[START Selection]

To the National Education Goals Panel (NEGP), ensuring that children start school ready to learn was vitally important, but ensuring that schools are ready for children was equally important. To that end, the NEGP established the Ready Schools Resource Group, led by Sharon Lynn Kagan of Columbia University and Asa Hilliard of Georgia State University.

The Resource Group’s 1998 report reflected the NEGP’s concerns and interests: “While other efforts are now under way to determine how we can better prepare young children to enter our schools, this report asks: How can we prepare schools to receive our children? How can we make sure that schools are ready for the children and families who are counting on them?”

The report identified 10 keys to ready schools:

  1. Ready schools smooth the transition between home and school.
  2. Ready schools strive for continuity between early care and education programs and elementary schools.
  3. Ready schools help children learn and make sense of the complex and exciting world.
  4. Ready schools are committed to the success of every child.
  5. Ready schools are committed to the success of every teacher and every adult who interacts with children during the school day.
  6. Ready schools introduce or expand various approaches that have been shown to raise achievement.
  7. Ready schools are learning organizations that alter practices and programs if they do not benefit children.
  8. Ready schools serve children in communities.
  9. Ready schools take responsibility for results.
  10. Ready schools have strong leadership.

Since the publication of the Ready School report, state educational departments have begun to emphasize ready schools as part of their increasing focus on early childhood and school readiness.

The aim of the High/Scope Ready School Assessment is to help schools improve their readiness for all their entering children. With the support of the W. K. Kellogg Foundation, High/Scope is working with early childhood community leaders, early childhood educators, and elementary education experts to develop, validate, and disseminate the Ready School Assessment tool.

[END Selection]

Directions for this task ->
Answer these questions using the passage on ready schools.
1. Who led the Ready Schools Resource Group?
2. In what year did the Resource Group publish its report?
3. Which foundation supports High/Scope's work on the Ready School Assessment tool?

[START Collected material]

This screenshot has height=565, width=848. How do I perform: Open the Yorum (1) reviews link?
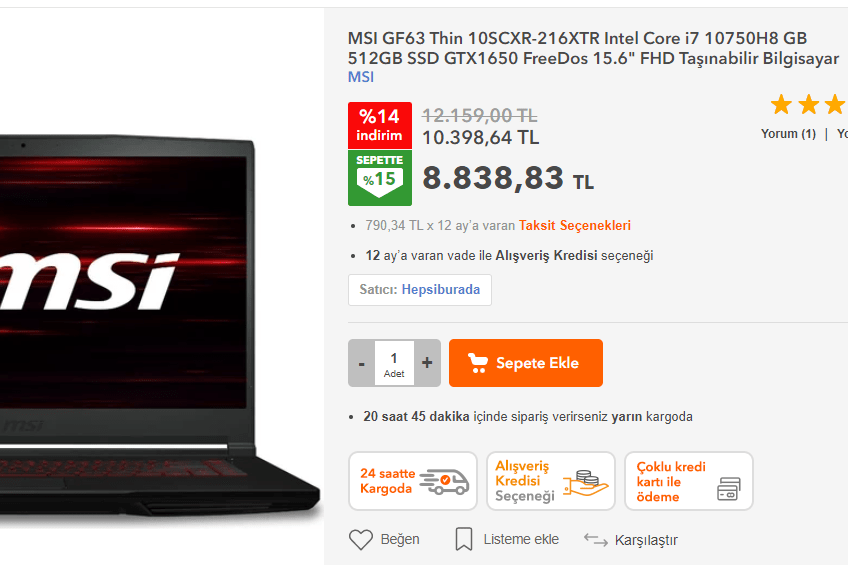(788, 134)
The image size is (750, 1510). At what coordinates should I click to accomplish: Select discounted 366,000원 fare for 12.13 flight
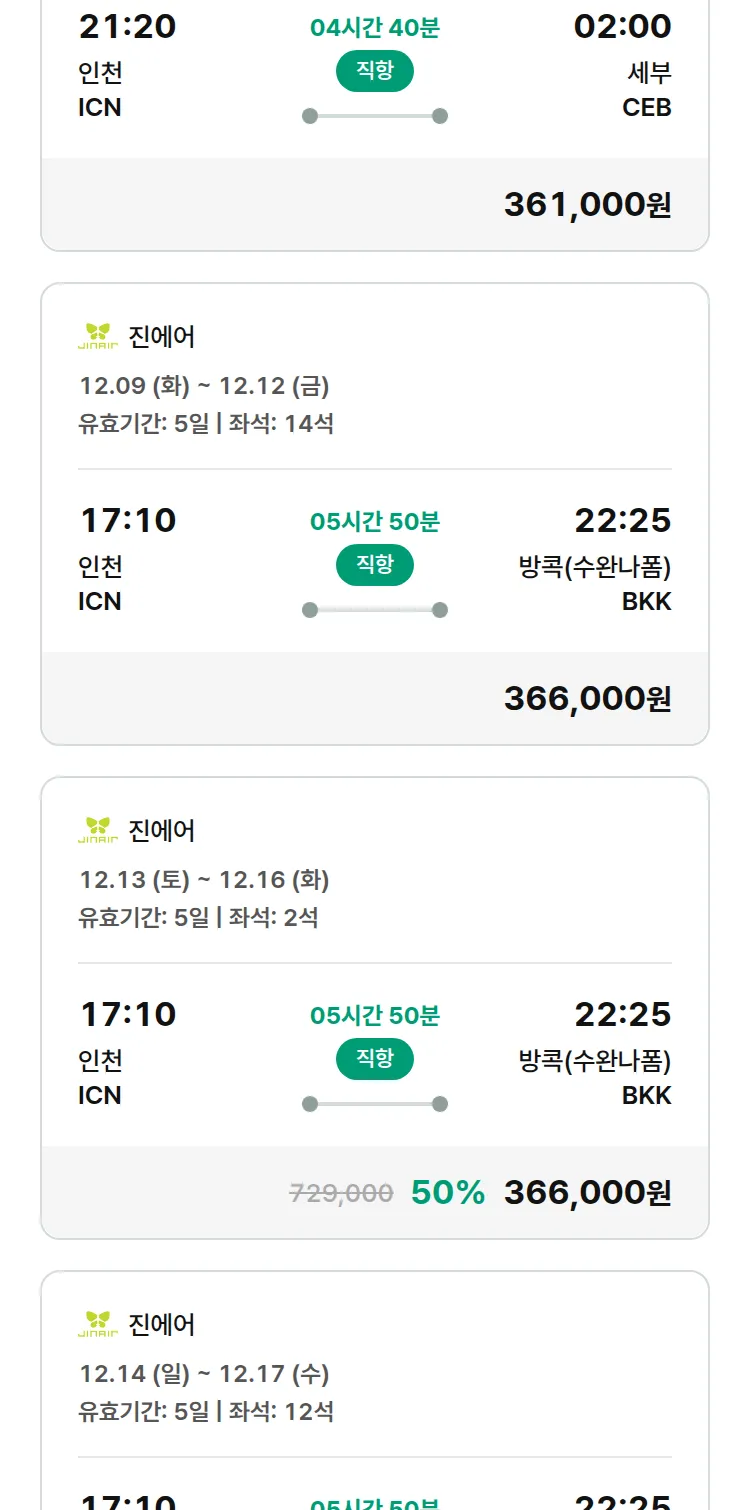tap(587, 1192)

[END Collected material]

Output below ->
1. Sharon Lynn Kagan of Columbia University and Asa Hilliard of Georgia State University
2. 1998
3. The W. K. Kellogg Foundation